Treschow and Ericsson are hoping to attract corporate investors with a new share issue intended to raise $2.93 billion in new capital by reducing its labour costs. The new shares will be so-called “Class B” shares rather than “Class A” shares, which have 1,000 times more voting rights—to ensure that Ericsson remains dominated by Investor, the investment wing of the Swedish Wallenberg family. Under conditions of a global slump in sales of telecom networks, mobile phones and infrastructure, Ericsson aims to acquire sufficient resources to be able to fight in their corner without risking loss of control of the company.

Underlying Ericsson’s moves is the continuing instability in all areas of the world’s telecom industries. CEO Kurt Hellstroem explained to the world’s press, “I do not dare to say that the bottom is reached.
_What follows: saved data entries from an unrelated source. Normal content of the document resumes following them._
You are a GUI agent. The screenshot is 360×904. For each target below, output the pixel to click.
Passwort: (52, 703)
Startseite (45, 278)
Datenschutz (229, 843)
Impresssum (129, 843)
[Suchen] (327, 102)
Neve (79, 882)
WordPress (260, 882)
We are in a stretched out downturn and almost no operators are signaling that things are turning upwards.”

In the decade up the year 2000, growth rates in the mobile phone and infrastructure markets were as high as 40 percent annually. Rapid technological development, combined with consumer enthusiasm for mobile telephones, provided a profit bonanza for all the mobile phone producers and network providers. Both long established and new companies flooded into the market, which rapidly became saturated. All the major players are facing simultaneous drops in demand and loss of profitability. Market leader Nokia recently downgraded its predictions for this year’s total industry sales from 420 million to 400 million units, a figure only slightly up from last year—the first time that mobile phone sales fell in 20 years of production. Nokia’s own sales were down 12 percent on the first quarter, and annual growth was also expected to be less than initially predicted.

For a while, the manufacturers have been able to offset this by utilising ever more advanced phones and network systems to encourage consumers to continually upgrade their handsets. This tendency too is slowing down, however. Analysts at the JP Morgan investment bank told the Guardian newspaper, “We believe that Nokia’s handset business is showing extreme signs... of consumer apathy for next generation devices accompanied by a... change in the subscriber mix (from affluent early adopters to a larger proportion of lower end, pre-paid users). This lowers underlying replacement demand.”

Translated this means that fewer people are buying new mobile phones and those that do are poorer and keep hold of them longer. They are less interested in the newest, most expensive, glamorous, and most profitable devices, preferring a working phone at low cost.

Days after Ericsson’s announcement, German based Siemens declared its intention to cut 6,500 jobs globally, mostly outside Germany. The company has already drastically reduced the number of production sites. CEO Heinrich von Pierer told the Guardian, “We have experienced... a deeper slump in our carrier business than expected a year ago.... The entire industry is in a dramatic state marked by collapsing demand and eroding prices.”